A Developers Guide to Remote Working
We are in crazy times at the moment and many of us are working remotely for the first time.
At Pentest People we are lucky enough to work from home or remotely when we need to, although choosing to work from home one or two days a week is a lot different from being forced to work from home for 3+ weeks during isolation.
There have been many posts with people discussing tips on how to work from home, such as try to have a dedicated space to work, to allow yourself to find more of a balance between ‘work-life’ and ‘home life’.
I have found over the last few weeks a few more challenges than just finding the work/home balance, especially when it comes to working with a team during development and product support.
Whilst working from home over a long period it is important to make sure you still feel part of a team, and there are a few ways you can still keep the team spirit alive and the ‘banter’ flowing.
We still manage to have our standup meetings using google hangouts. During these stand ups we also make sure we talk about more than just our current workload, we also chat away as well like we would if we were all in the office.
We also have a company playlist just like we do in the office that we can all listen to, with it’s own dedicated slack channel so we can complain about each other’s music choices, again just like in the office. As well as running our first PentestPeople pub quiz at the end of the month. It’s little things like this that keeps your team spirits up.
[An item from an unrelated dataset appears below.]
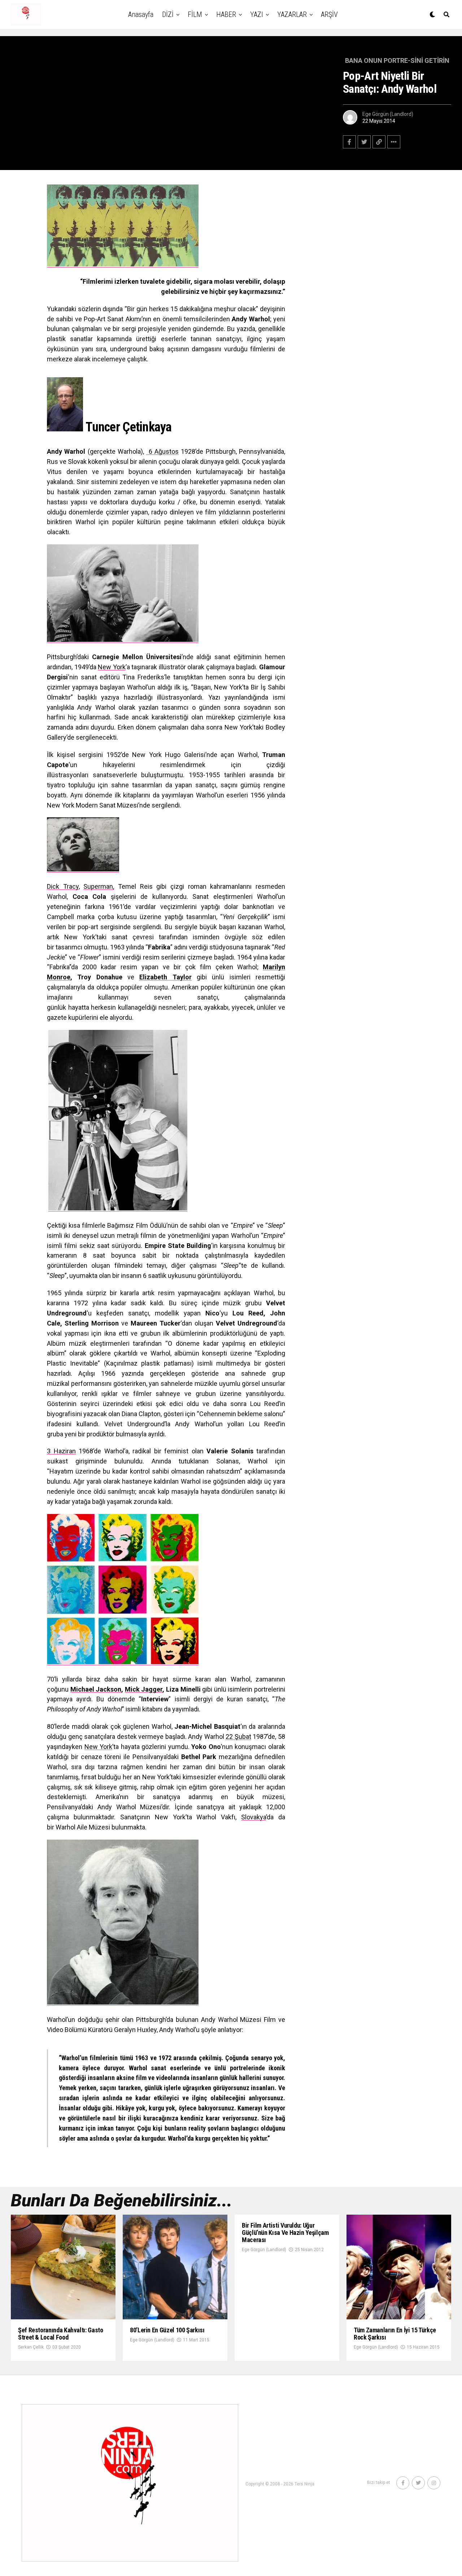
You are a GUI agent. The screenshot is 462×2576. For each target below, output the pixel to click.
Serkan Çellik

As a developer, one of the biggest problems I’ve faced when working from home is talking people through things over Slack.
Slack or instant messaging is great as we all know, but it is very easy for things to be missed or misunderstood – especially when helping someone debug code. One way to overcome this is to debug using a screen share, this is what I and the team have started doing.
Instead of sending lines and lines of instant messages, probably containing more than a few typos, using a quick screen share we are able to spot the problem together, just like we would if we were sat next to each other at Pentest People HQ.
The same goes when starting a new project and discussing the new project brief. In the workplace, you would not outline all your ideas and thoughts over Slack and start to work. You would most probably book a meeting room and all get-together, this should be no different when working from home, again get on hangouts or another conference client and have a meeting.
However with the increased use of instant messages, emails and video calls it is easy to lose concentration when you are deep down in the depth of developing a complex bit of code. You have to remember what would you do in the office? Probably put your headphones in, turn up Britney Spears and ignore everyone.
Working from home should not change this, OK you might change the music choice, but you can turn off message notifications and set a Do Not Disturb status, you can also say no to video calls if it is not convenient for you when someone schedules a call.
Lastly keep your to-do lists, Trello cards and Kamban boards, etc up-to-date, this way everyone in your team can see where you are at in a project.
After working from home for a long period, you realise that although things are different, how you work does not have to change, you just need to adapt the tools you have to fit in with your normal working situation.